— Vorliegender Text —
════

Dort angekommen stößt man auf ein fast unabhängiges Ökosystem, welches den eigenen Obst- und Gemüseanbau praktiziert. Knapp 3/4 der Ware stammt vom eigenen Grund.
Hier wird auch auf internationale Importe weites gehend verzichtet.
Dies erfordert ein enormes Wissen im Umgang mit Naturalien, welche Magnus Nilsson in seinen örtlichen Gegebenheiten zur Verfügung stehen.
Da trifft es sich gut, dass in ihm sowieso ein großer Forscherdrang, der viele Techniken zur Haltbarmachung erst ermöglicht hat, schlummert. Dabei wendet er ziemlich oft die „Trail & Error- Methode“ an, bei der er nicht zuletzt auch dann und wann einmal scheitert.
Doch nur beim Gemüseeinmachen ist es nicht geblieben, er legt sogar bei der Jagd & Fischerei mit Hand an.
In den heutigen Küchen dieser Welt wird mit Gerätschaften wie dem Induktionsherd, dem Konvektomaten, dem Rotationsverdämpfer, dem Thermomix oder dem Sous- Vide- Becken gearbeitet. Hier trifft man dagegen z. B. auf offene bzw. direkte Hitze, dem Feuer, ganz ohne das Ablesen der Temperatur.
Er folgt bei allem was er umsetzt keinen Trends oder neuen Methoden der Garung. Es geht ihm um das Produkt, welches prinzipiell nur nach Verfügbarkeit angeboten wird. Missglückte Gänge beim Zubereiten der Menüreihenfolgen werden dann auch gerne mal komplett ausgelassen.
Er zelebriert eine gänzlich ungezwungene aber ebenso radikale Küche, welche einzig und alleine der sich direkt umgebenden Natur unterwift. Er lässt sich von nichts anderem zwingen.
Das Buch zu dieser Küchenphilosophie kann deswegen auch nicht die übliche Optik und Haptik haben. Hier würden keine Hochglanzbilder mit einem stark ausgereizten Design funktionieren.
Es präsentiert sich rein äußerlich so, wie die ganze Szenerie auch wirkt, …wie von früher.
Es schaut von außen fast gar nicht wie ein Koch- sonder eher wie ein Fabel- oder gar Märchenbuch aus. Öffnet man es dann, fallen einem direkt die rauen Seiten auf, nichts da mit grazilen Formen und effektvollen Haschereien. Der Text wirkt fast so als hätte man ihn nicht gesetzt, der Fokus liegt auf dem Inhalt. Eine stimmungsvolle Photographie zieht sich wie ein roter Faden durch das gesamte Buch. Man taucht ein in eine andere entschleunigte und deswegen umso unbekanntere Welt.
Magnus Nilsson hat in dieser Momentaufnahme viel zu erzählen.
Zu Anfang schildert Bill Buford, ehemaliger Verleger und Literaturredakteur der Zeitschrift New Yorker, ausführlich in einer Einleitung der besonderen Art den Werdegang von diesem Ausnahmetalent und seinen Umgang mit der Natur.

════

— Aufgaben —
- 1) Schreibe aus dem Text über Magnus Nilssons Küche den Abschnitt ab, der mit den Worten „Doch nur beim“ beginnt und mit „Ablesen der Temperatur.“ endet.
- 2) Führe den Text über Magnus Nilssons Küche und sein Buch im Anschluss an dessen letzten Satz weiter.

— Datenteil —
════

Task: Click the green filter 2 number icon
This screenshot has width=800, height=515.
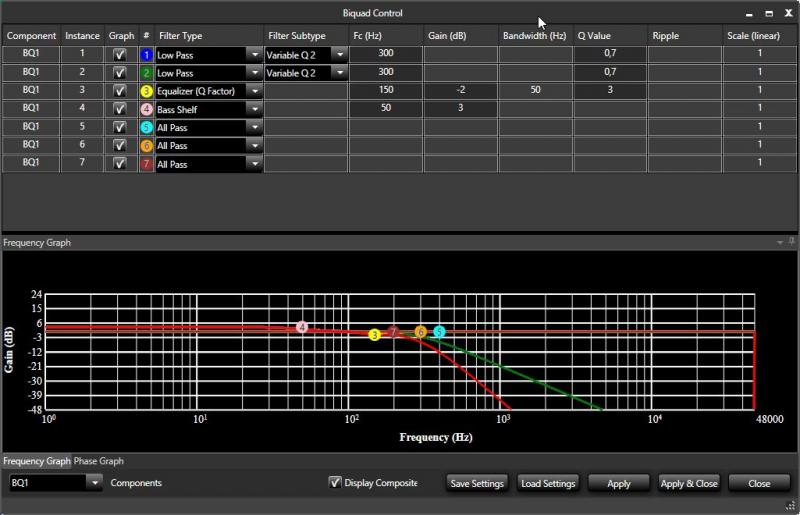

════

— Antworten —
- 1)
Doch nur beim Gemüseeinmachen ist es nicht geblieben, er legt sogar bei der Jagd & Fischerei mit Hand an.
In den heutigen Küchen dieser Welt wird mit Gerätschaften wie dem Induktionsherd, dem Konvektomaten, dem Rotationsverdämpfer, dem Thermomix oder dem Sous- Vide- Becken gearbeitet. Hier trifft man dagegen z. B. auf offene bzw. direkte Hitze, dem Feuer, ganz ohne das Ablesen der Temperatur.

- 2)
Die darauffolgende Erklärung zum besseren Rezeptverständnis nutzt er auch gleich um seine Grundgedanken der von ihm gelebten Küche festzuhalten. In diesem geht es um nichts weniger als darum, seinen Gästen eine Neuentdeckung ihrer Beziehung zur Natur zu ermöglichen und zum so ihren Platz in der Welt neu zu entdecken. Dies` hält er für essentiell um ein Mindestmaß an Glück zu finden.
„Wir kochen einfach echtes Essen!“ – Respekt, Kontrolle, Auswahl, Konzentration, Präsentation
Konfrontiert man sich mit dem Text zum Kapitel „Fleisch in Fäviken“, erfährt man in der gedruckten Schilderung schonungslos über seine Erfahrungen und den respektvollen Umgang mit den eigens gezüchteten Lämmern beim Schlachten und das daraus resultierende Unverständnis und sogar seinen ernst gemeinten Wunsch nach einem Führerschein für den Fleischverzehr, wenn er gedankenlosen Verzehr von Fleisch oder gar achtloses Ablehnen von bestimmten ungeliebten Stücken beobachtet. Solch ein Inhaber müsste ein Tier aufziehen, es zu schätzen lernen und es dann selbst schlachten, um es zu essen.
Es folgen detaillierte Beschreibungen über den Umgang, Lagerung, Eigenschaften und auch Ansichten über die verschiedenen Tiere und Fleischteile. Man merkt an dieser Ausführlichkeit den Stellenwert bei M. Nilsson an. Das erste wirkliche Rezept findet sich so zunächst auf der 76. Seite. Ein „20 Wochen trocken gereiftes Stück Rib- Eye- Steak mit saurer Zwiebel, Rübenspäne und grünem Saft“.
Die Naturverbundenheit muss, sieht man die Bilder der Gerichte, nicht erst erklärt werden. Sie springt einem förmlich entgegen.
Sowie beim „Auerhahn im Nadelwald“ oder der „Drossel mit trocknenden Pilzen, frischer Gurke, fermentiertem Fenchel und Hüttenkäse“.
Der Umgang mit Fisch wird nicht weniger ausführlich beschrieben, die Philosophie dahinter will unbedingt vermittelt werden. Da wird die Jakobsmuschel auf einem Bett aus glühendem Wacholder gegart.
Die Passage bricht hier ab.